Issue #47: AI discoverability (LLM-citable surface)¶

Issue: #47
Started: 2026-04-28
Completed: in progress

Goal¶

Ship two artifacts that, together, define what 961tech does so AI assistants cite us when Lebanese users ask ChatGPT / Claude / Perplexity / Google AI Overviews / Apple Intelligence for PC parts recommendations or price comparisons:

docs/reference/ai-discoverability.md — per-surface (schema.org, llms.txt, robots.txt, page-content shape, OpenGraph, machine-readable feeds) recommendations with M1 / M2 / deferred status. Grounded in current AI-assistant behavior (verified against official vendor docs), not aspirational SEO folklore.
docs/rfc/0009-ai-discoverability.md — five decisions to take to MASTER: robots.txt posture, llms.txt adopt-or-skip, schema.org coverage scope, homepage "as of " assertion block, machine-readable feed (RSS / JSON / API) yes/no.

Both land in one atomic commit on feat/issue-47. No code. No push. No PR.

Out of scope¶

No code. No next.config.ts directives, no JSON-LD components, no app/robots.ts, no app/sitemap.ts. Implementation is a follow-up code ticket — file when surfaced.
No SEO strategy in the classic Google-search-rank sense. That's #38. The two interact (structured data + page content overlap) and we cross-reference, but we don't litigate Google-search positioning here.
No KPI definition. #43 owns metrics. We surface "AI-citation rate as a KPI candidate" as a cross-reference, not a definition.
No security / WAF design. #44 owns rate-limiting + Cloudflare Bot Management. We cross-reference at the boundary (robots.txt is policy, WAF is enforcement).
No new schema columns beyond noting that lastUpdated / scrapedAt need to be exposable on product detail pages — surfaced as a cross-reference to #29.

Approach¶

Foundation-research workflow: read context → dispatch parallel research → synthesise reference doc → distill decisions into RFC → cross-reference → mkdocs strict → one commit.

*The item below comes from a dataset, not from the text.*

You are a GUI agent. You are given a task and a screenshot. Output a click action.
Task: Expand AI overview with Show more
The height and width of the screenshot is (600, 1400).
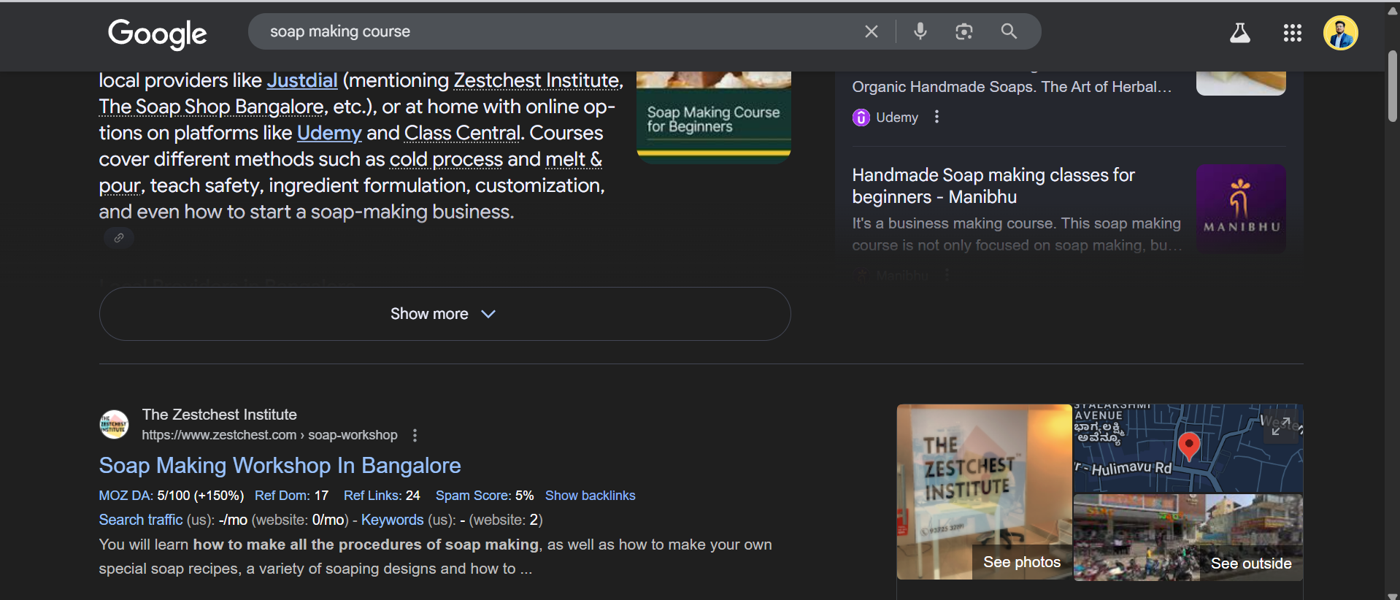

Why this shape: AI-assistant scraping behavior is sparsely documented and changes fast. A reference doc that summarizes vendor truth (with citations to official docs) is the durable artifact; an RFC is the decision artifact MASTER signs off on. Splitting them lets the reference doc stay updatable as vendor docs evolve, without the RFC re-opening every time GPTBot's docs URL moves.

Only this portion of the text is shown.